Швырнув со злостью умолкшую трубку, Заикин прокричал начальнику штаба:

— Рындин! Остаешься здесь! Да смотри за первой ротой. Ни шагу назад! Помнишь такой приказ? — Мотнул головой, позвал ординарца: — Кузьмич! Где ты там? За мной! — И, выпрыгнув из окопа, не пригибаясь, рванул прямиком во вторую роту, а встретив через несколько минут ротного, торопливо спросил: — Как тут у тебя?

— Напирает, но пока держусь. Вон там, — Супрун бросил взгляд в сторону, где была во втором эшелоне третья рота, — там дело хужее. Как бы не смял роту.

Комбат нервно передернулся.

— Оставь пару пулеметов на позиции, пусть вместе с Ладыгиным и первой ротой сдерживают противника с фронта, а роту сними и быстро за мной! — скомандовал он, торопясь на позицию третьей роты, где неистово кипел бой. Не отстал от комбата и ординарец. Быстро пошарив в противогазной сумке, Кузьмич протянул Заикину две «лимонки».

— Возьми. Пригодятся.

Добежав до северо-западных скатов плоской высотки, где начиналась позиция второго эшелона батальона, комбат увидел, что противник пытается прорваться на высоту. Были хорошо видны и его пехота, и танки, полосовавшие из пулеметов по окопам длинными очередями. Местность на всем участке атаки утопала в дыму, но на переднем крае роты кое-где вспыхивали слабые светлячки. Заикин понял, что по танкам били противотанковые ружья.

— Ух, твою… — выругался он. — Иметь бы здесь хотя бы пару орудий. Как раз шуганули бы по борту. А так…

Несколько танков, оставляя за собой черные хвосты дыма, отвернули от наших пэтээровцев, но следовавшая за ними пехота, забыв о своем открытом фланге, лезла очертя голову вперед и только вперед.

По наступившему спаду огня было видно, что третья рота понесла значительные потери и что ей одной эту атаку противника не отразить.

Укрываясь под свист длинной пулеметной очереди за первую попавшуюся кочку, комбат прокричал:

— Зови быстрее ротного! Сейчас мы рубанем во фланг гадам вон из-за того бугра.

Кузьмич бросился навстречу подходившей роте и тут же возвратился вместе с Супруном.

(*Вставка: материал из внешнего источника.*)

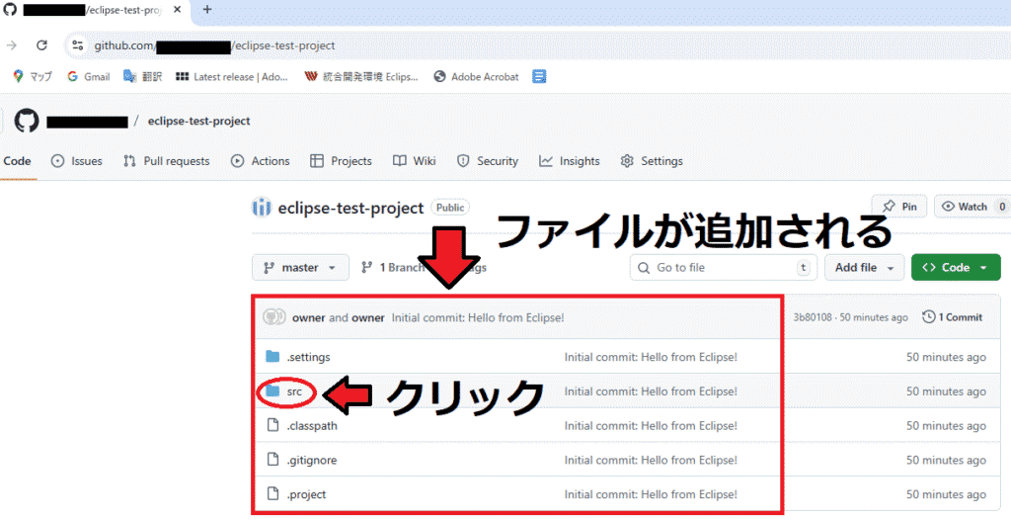Open a new browser tab with plus
This screenshot has width=1011, height=521.
click(x=207, y=10)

— Слушаю вас! — падая рядом с Заикиным, прокричал ротный.

— Смотри! Танки пошли за высотку, пехота продолжает атаковать в лоб. Будем бить порознь. Как раз подходящий момент. А то, что у него числом поболее, не страшись! Развертывай роту вон по той опушке кустарника и долбай по ним так, чтобы чертям жарко, стало. Понял?

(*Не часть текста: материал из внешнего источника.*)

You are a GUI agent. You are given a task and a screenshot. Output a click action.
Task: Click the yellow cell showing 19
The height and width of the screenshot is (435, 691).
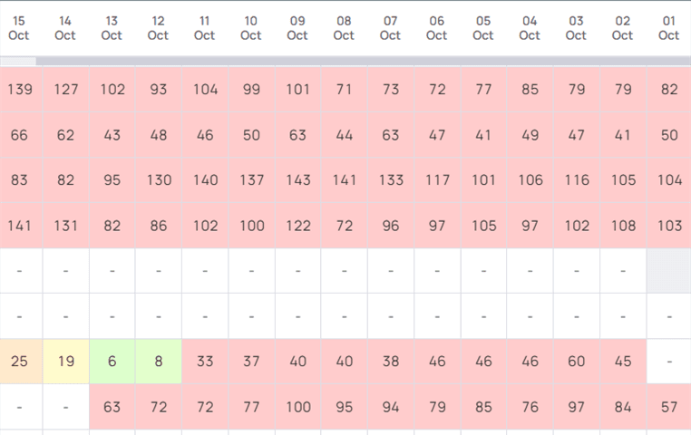pos(65,362)
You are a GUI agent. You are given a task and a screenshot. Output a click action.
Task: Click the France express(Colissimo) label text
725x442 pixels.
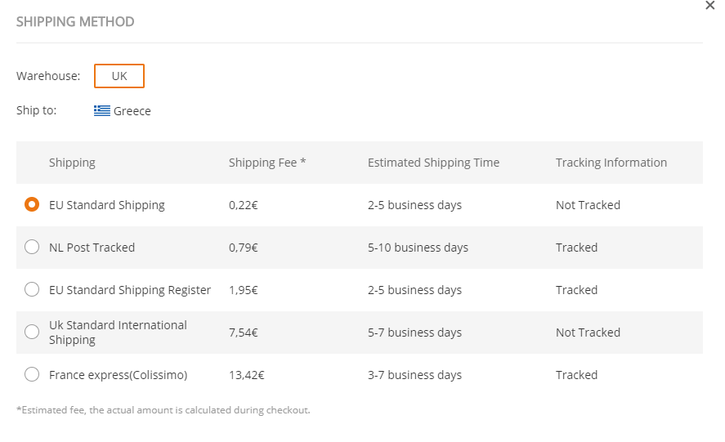(119, 375)
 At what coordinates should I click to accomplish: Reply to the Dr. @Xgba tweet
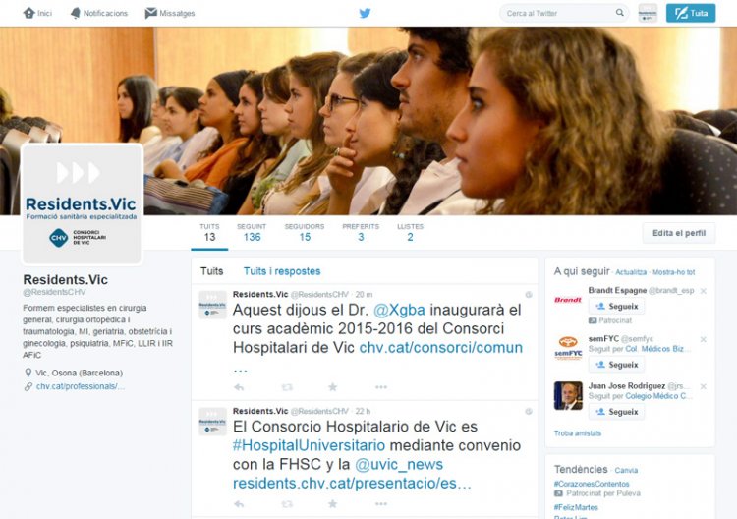pos(239,387)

— Понятно! — ответил Супрун, вскакивая. Комбат поспешил за ним.

Услышав гул моторов над головой, Заикин толкнул ротного.

— Смотри! — Он указал на штурмовики, наносившие удар по танкам. Маневрируя, танкисты пытались уйти из-под бомбежки, но через несколько минут на поле запылали четыре танка.

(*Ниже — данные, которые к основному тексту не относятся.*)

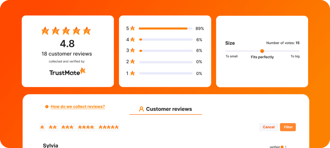Click the 4-star rating progress bar
The height and width of the screenshot is (148, 330).
[166, 39]
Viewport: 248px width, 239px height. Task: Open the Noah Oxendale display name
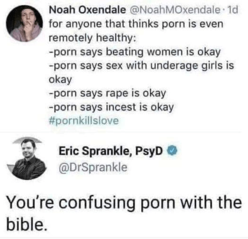point(87,10)
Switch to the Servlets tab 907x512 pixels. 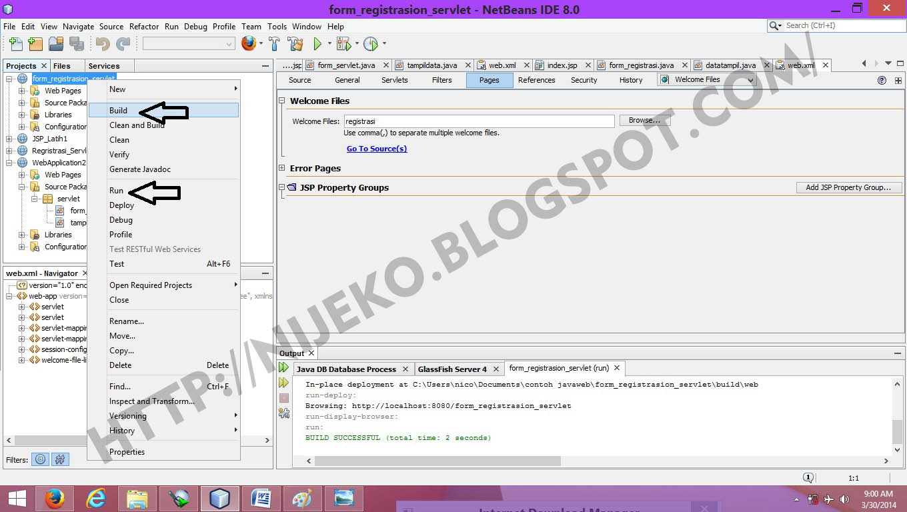click(394, 79)
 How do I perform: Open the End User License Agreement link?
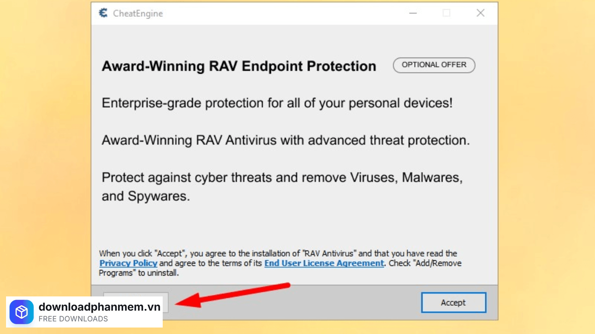[324, 263]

Воспользовавшись ударом штурмовиков, бойцы развернулись в цепь и двинулись противнику во фланг.

Как только рота по кустарнику приблизилась к противнику почти вплотную, комбат, взмахнув зажатым в руке автоматом, закричал «ура!». Рота подхватила.

Удар был для противника неожиданным и ошеломляющим. Некоторая часть его пехоты была уничтожена, а среди уцелевших солдат нашлось немало таких, которые, бросив оружие, подняли руки вверх.

Шумно выдохнув, комбат позвал радиста.

— Вызывай полк!

Бросив у ног еще дымивший автомат, радист поторопился связаться с полком. И хотя ему тут же удалось это сделать, Заикин не смог доложить обстановку: слева, со стороны потемневшего кустарника, показались новые цепи атакующего противника. Не открывая огня, вражеская пехота шла на сближение.

— Вот это петрушка! — невольно вырвалось у комбата. Окликнув Супруна, он кивнул в сторону двигавшейся цепи.

— Смотри, сколько их прет!

— Вижу! — отозвался ротный.

— Развертывай вправо, на скат! Занимай отсечную позицию! А ты, — посмотрел он на радиста, — вызывай минроту Грищенко.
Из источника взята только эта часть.